## Given task
Determine how many lines in the items below contain the word "computer". Reply with the number alone.

## Input material
● ● ●

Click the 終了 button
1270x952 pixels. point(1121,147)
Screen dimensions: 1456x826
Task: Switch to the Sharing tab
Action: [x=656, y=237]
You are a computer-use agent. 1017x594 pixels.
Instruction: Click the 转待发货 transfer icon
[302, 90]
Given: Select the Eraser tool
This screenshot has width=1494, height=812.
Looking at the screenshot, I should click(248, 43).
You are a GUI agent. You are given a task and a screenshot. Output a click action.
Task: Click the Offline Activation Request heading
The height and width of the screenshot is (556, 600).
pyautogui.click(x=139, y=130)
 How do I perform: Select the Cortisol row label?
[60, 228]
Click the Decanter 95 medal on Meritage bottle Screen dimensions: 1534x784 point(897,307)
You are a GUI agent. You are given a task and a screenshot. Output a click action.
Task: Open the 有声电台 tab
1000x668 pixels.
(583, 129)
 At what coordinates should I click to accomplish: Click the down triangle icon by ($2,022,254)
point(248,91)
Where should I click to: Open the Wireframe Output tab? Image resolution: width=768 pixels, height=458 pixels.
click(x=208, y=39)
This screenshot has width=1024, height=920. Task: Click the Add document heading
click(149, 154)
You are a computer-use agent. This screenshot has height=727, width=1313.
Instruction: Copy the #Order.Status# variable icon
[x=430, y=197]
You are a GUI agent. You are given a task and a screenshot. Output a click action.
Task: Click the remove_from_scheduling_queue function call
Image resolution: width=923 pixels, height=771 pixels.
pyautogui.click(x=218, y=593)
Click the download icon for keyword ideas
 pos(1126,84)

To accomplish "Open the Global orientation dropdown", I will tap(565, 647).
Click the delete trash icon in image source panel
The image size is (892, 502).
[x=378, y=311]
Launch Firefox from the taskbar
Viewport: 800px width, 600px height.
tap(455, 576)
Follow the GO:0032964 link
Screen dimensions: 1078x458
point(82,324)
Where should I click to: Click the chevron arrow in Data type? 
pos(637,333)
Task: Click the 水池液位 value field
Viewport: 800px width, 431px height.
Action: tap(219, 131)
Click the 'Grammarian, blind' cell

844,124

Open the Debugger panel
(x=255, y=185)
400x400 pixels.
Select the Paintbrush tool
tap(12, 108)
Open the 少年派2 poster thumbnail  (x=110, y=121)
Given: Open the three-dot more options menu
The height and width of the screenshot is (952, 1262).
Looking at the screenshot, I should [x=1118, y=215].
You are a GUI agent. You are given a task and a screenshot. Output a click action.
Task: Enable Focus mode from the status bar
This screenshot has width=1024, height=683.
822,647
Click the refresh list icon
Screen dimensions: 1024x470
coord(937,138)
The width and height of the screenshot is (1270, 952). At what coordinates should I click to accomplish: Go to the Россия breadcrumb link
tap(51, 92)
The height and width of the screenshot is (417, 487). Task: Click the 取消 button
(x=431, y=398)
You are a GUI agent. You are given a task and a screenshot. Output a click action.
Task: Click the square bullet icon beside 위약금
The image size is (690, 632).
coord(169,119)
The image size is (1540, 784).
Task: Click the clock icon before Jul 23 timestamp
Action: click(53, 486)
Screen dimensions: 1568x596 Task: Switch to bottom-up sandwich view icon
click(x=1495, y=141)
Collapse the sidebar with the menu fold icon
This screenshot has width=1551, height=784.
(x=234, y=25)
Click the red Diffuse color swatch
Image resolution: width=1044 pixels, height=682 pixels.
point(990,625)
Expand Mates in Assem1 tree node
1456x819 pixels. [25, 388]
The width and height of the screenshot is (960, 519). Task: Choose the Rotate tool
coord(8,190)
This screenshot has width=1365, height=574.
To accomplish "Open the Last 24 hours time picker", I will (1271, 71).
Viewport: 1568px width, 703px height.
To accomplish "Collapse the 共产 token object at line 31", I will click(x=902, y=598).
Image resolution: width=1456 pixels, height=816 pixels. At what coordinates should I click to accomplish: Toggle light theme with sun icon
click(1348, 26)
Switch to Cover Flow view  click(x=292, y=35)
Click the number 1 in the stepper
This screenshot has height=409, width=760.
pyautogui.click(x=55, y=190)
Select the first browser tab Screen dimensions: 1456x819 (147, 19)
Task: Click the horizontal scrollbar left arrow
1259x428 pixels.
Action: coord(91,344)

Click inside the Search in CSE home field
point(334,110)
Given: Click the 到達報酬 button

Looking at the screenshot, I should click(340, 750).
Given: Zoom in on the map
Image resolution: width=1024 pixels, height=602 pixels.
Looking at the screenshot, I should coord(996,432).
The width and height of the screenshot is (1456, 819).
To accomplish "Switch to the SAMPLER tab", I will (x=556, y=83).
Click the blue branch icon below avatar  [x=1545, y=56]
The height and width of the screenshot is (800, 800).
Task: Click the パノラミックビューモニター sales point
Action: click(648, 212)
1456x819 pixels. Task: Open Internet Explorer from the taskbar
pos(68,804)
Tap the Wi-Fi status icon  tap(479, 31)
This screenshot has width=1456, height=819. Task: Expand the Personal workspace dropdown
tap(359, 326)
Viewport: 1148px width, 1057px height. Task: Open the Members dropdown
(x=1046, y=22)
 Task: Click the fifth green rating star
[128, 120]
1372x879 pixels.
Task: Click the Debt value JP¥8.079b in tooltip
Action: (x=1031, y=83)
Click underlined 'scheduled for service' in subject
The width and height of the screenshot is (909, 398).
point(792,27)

● ● ●

## Answer for the task
2